=== The records ===
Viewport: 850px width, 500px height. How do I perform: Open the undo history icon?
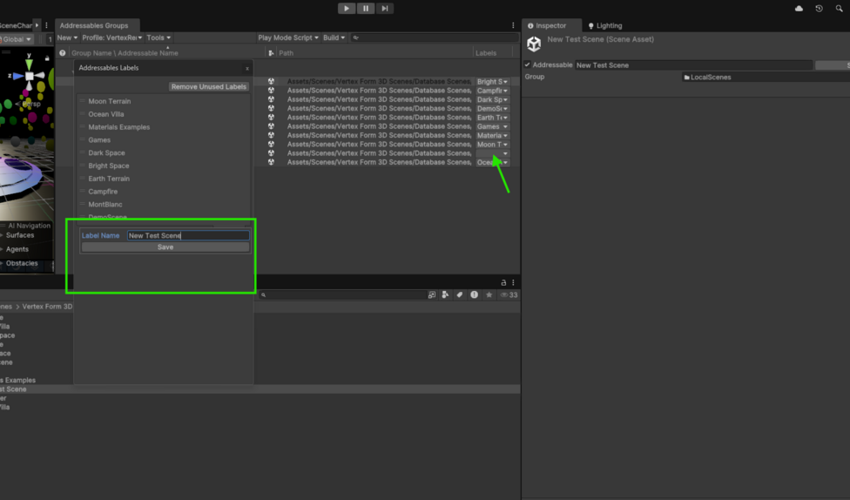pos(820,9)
===
=== The records ===
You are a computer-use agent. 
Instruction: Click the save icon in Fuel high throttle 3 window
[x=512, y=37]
===
=== The records ===
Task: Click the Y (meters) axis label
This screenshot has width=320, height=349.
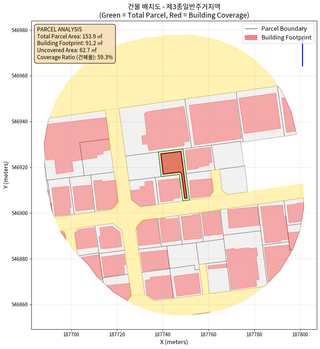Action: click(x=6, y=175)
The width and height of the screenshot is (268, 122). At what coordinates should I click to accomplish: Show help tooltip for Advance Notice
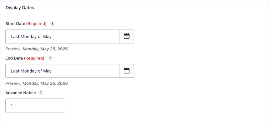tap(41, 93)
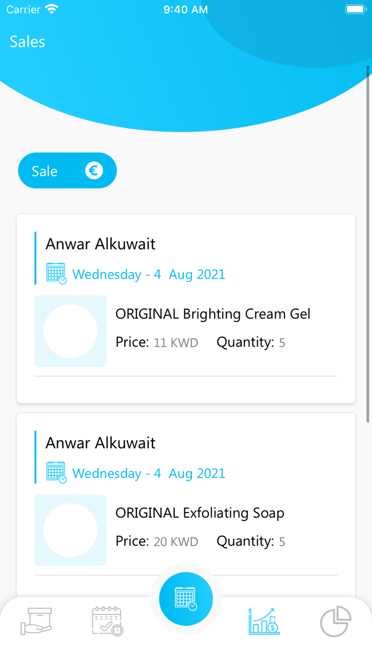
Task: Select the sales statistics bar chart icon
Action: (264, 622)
===
Short problem: Return the listing lines from the line with "You are a computer-use agent." to the line with "[x=512, y=37]", both included, reproducing them without any change.

Response below:
You are a computer-use agent. 
Instruction: Click the save icon in Fuel high throttle 3 window
[x=512, y=37]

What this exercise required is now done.